- **Directions for this task**
Everything from the line holding "Given: Resume the Feature Basics 101 path" through the last line of the data, and nothing else, should be retyped exactly, with no pictures.

Data shown Block Start

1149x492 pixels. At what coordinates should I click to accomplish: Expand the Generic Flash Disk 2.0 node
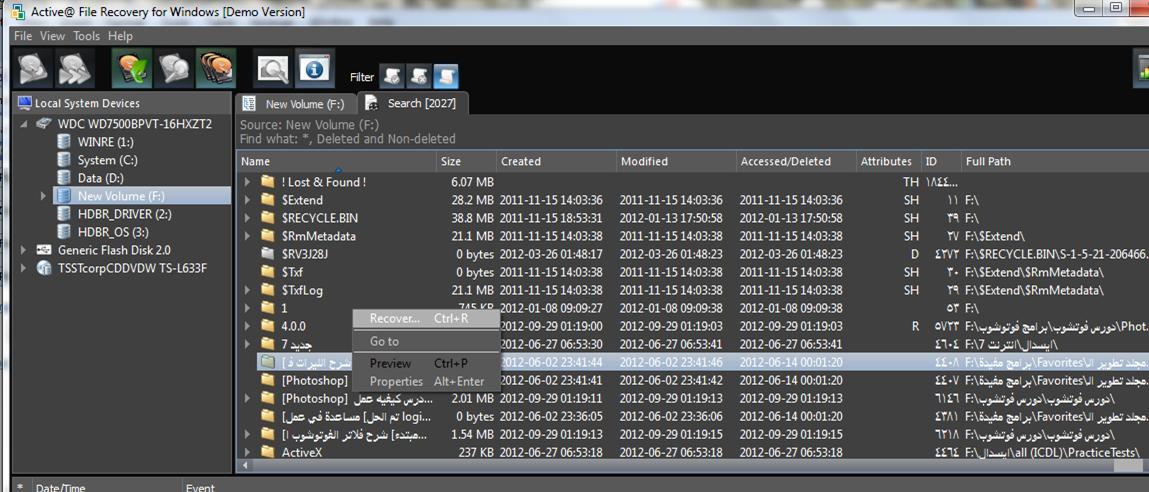point(24,250)
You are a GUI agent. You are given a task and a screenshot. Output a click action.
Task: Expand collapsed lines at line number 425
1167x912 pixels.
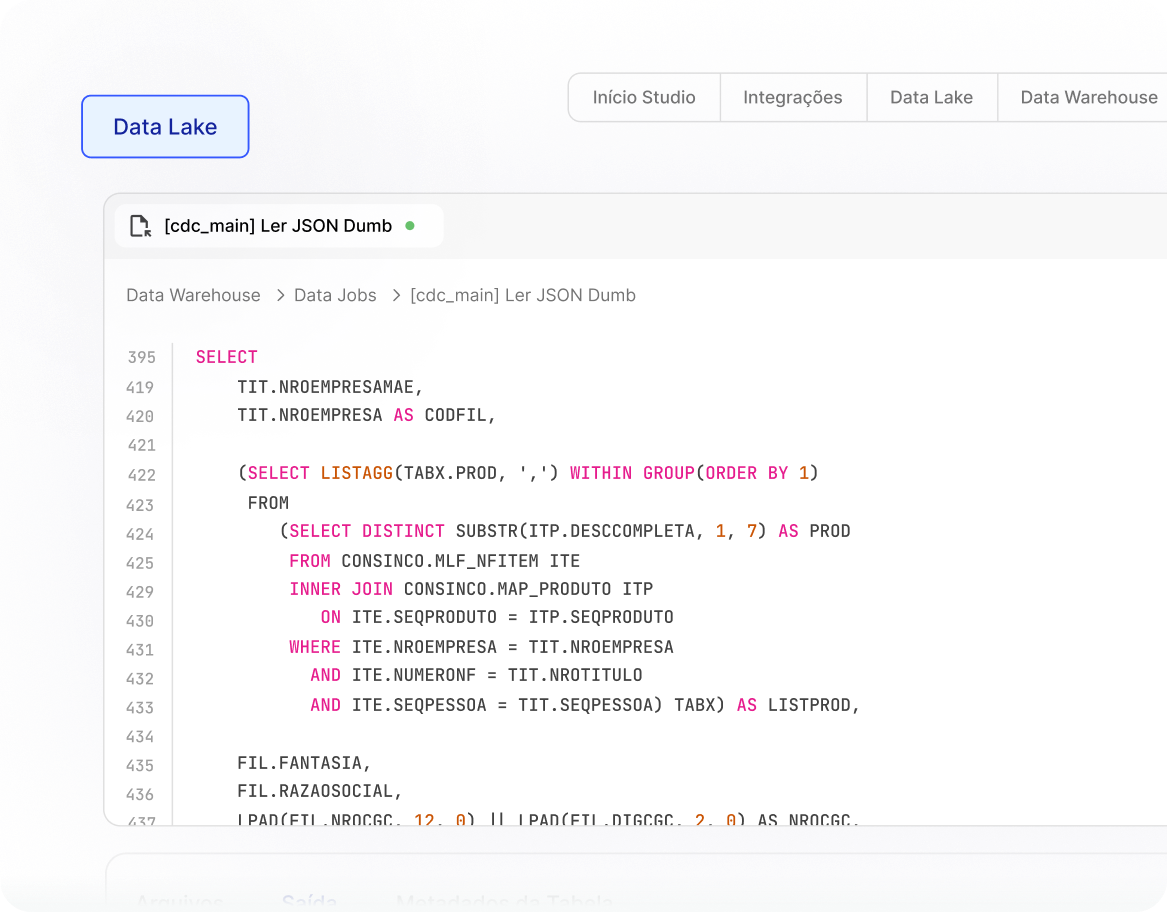140,563
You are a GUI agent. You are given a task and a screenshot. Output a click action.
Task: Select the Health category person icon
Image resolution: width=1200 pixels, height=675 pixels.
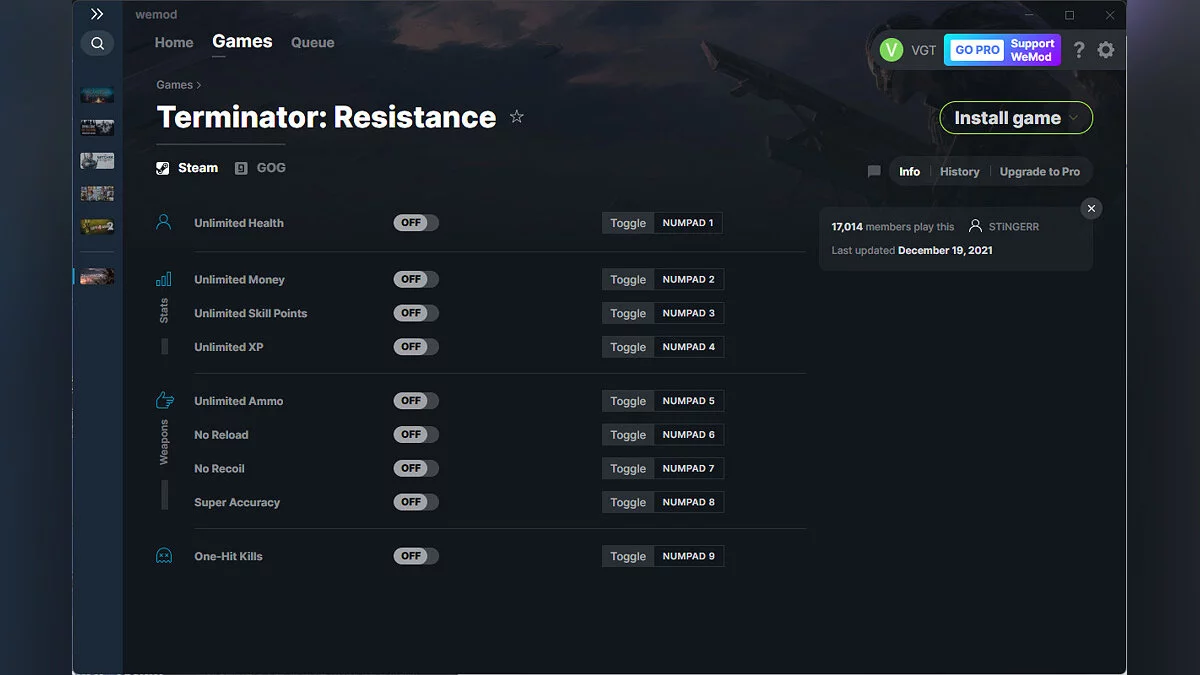click(164, 222)

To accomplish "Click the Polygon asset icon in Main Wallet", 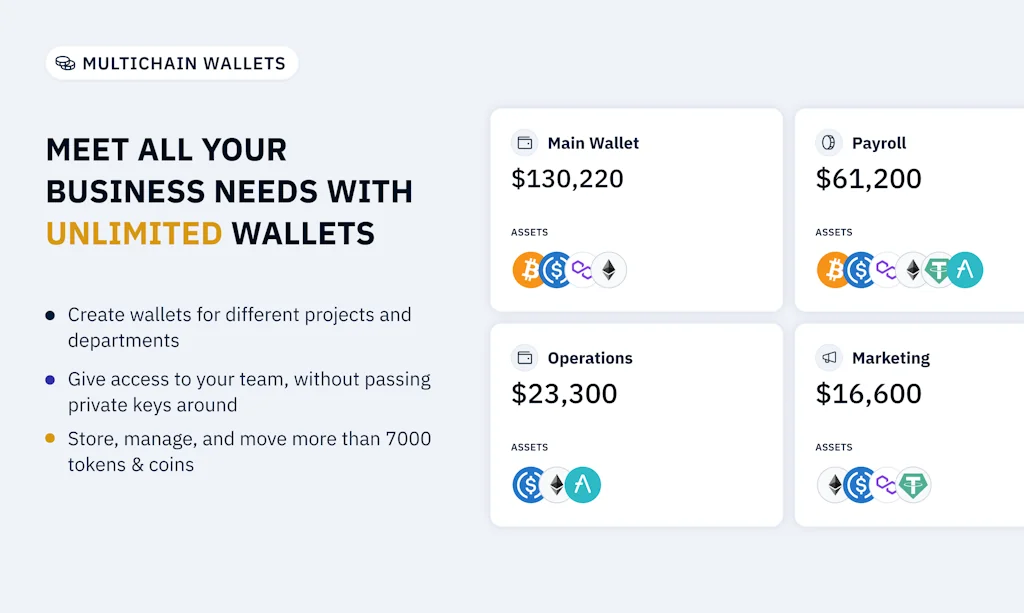I will click(x=582, y=270).
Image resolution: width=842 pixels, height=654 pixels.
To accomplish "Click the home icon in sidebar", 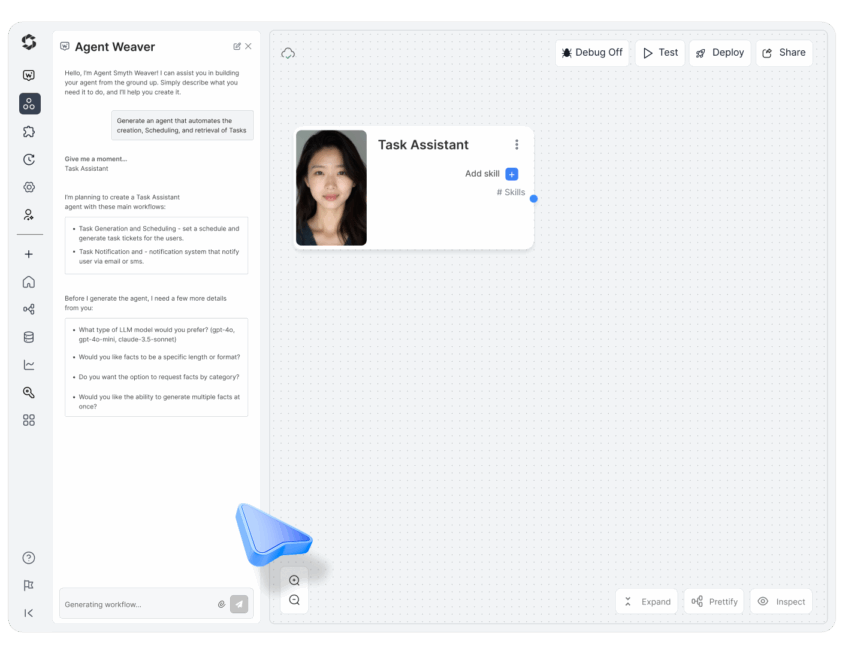I will point(29,282).

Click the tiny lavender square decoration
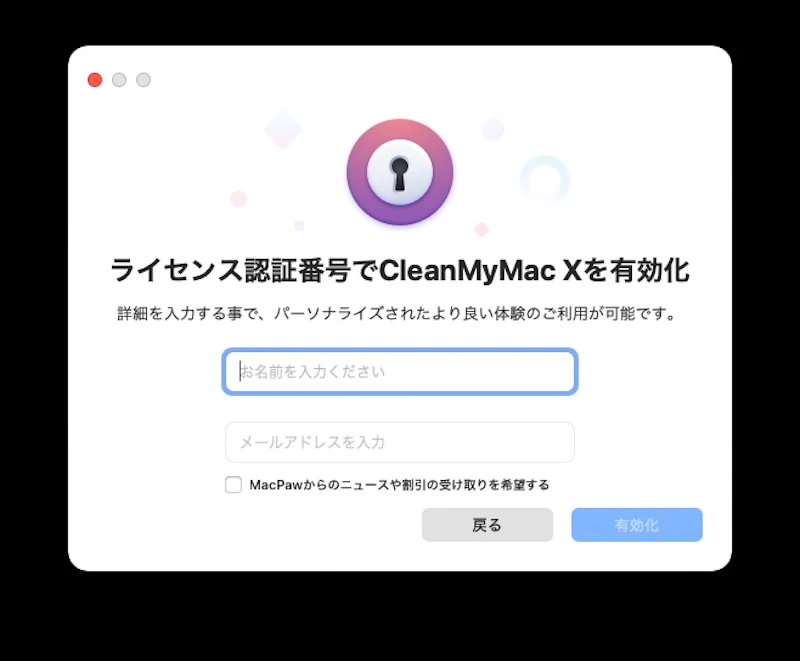299,225
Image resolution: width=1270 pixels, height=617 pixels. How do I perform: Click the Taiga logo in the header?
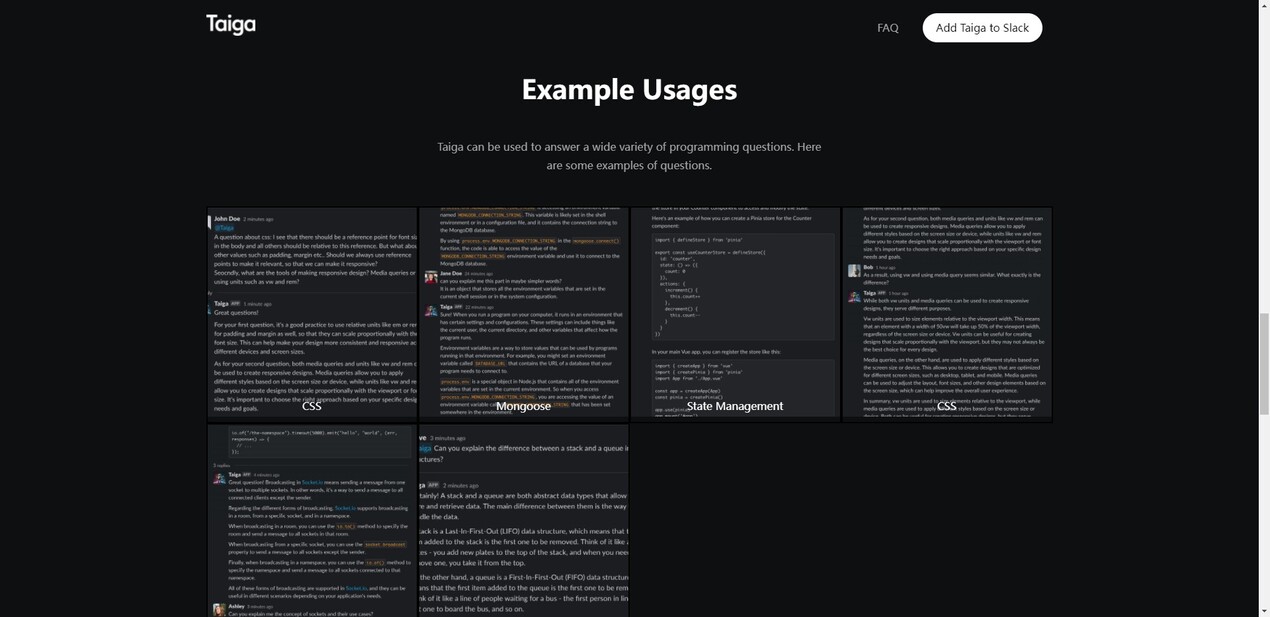231,25
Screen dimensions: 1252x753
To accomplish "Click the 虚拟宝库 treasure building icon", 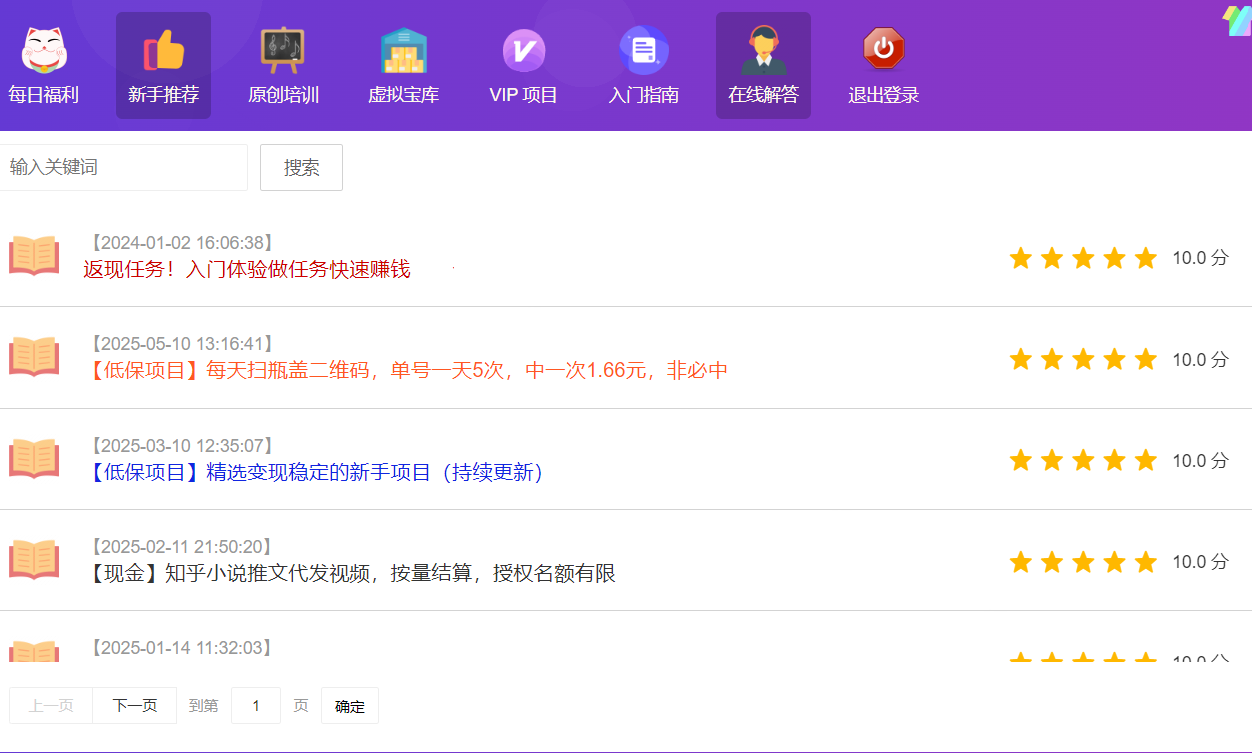I will [403, 49].
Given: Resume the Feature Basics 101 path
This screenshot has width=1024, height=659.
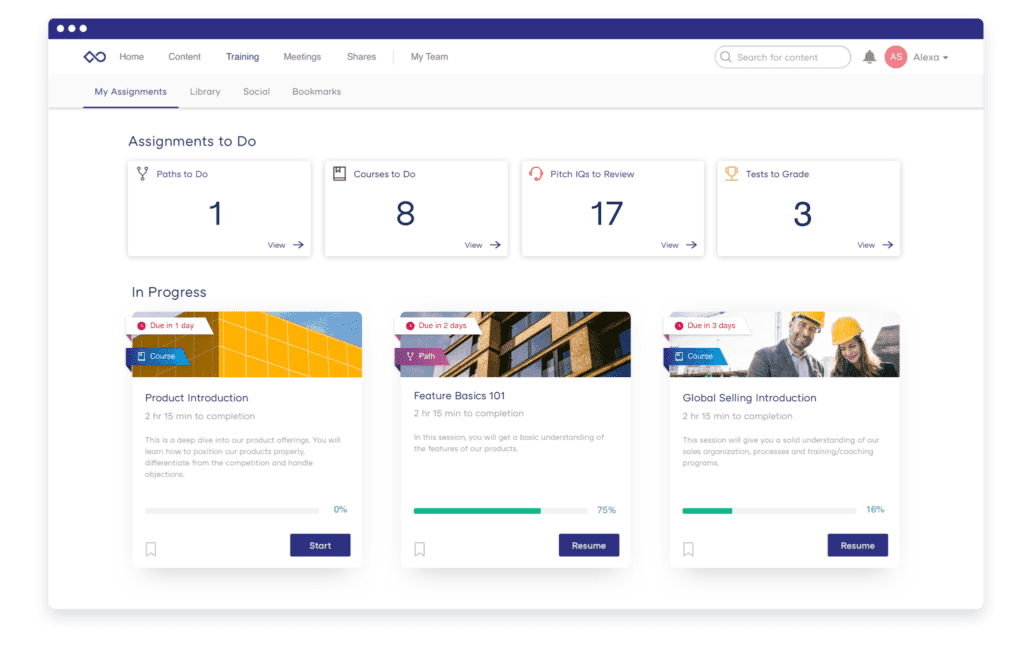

Data shown Block End

- **Output for this task**
Given: Resume the Feature Basics 101 path
This screenshot has width=1024, height=659.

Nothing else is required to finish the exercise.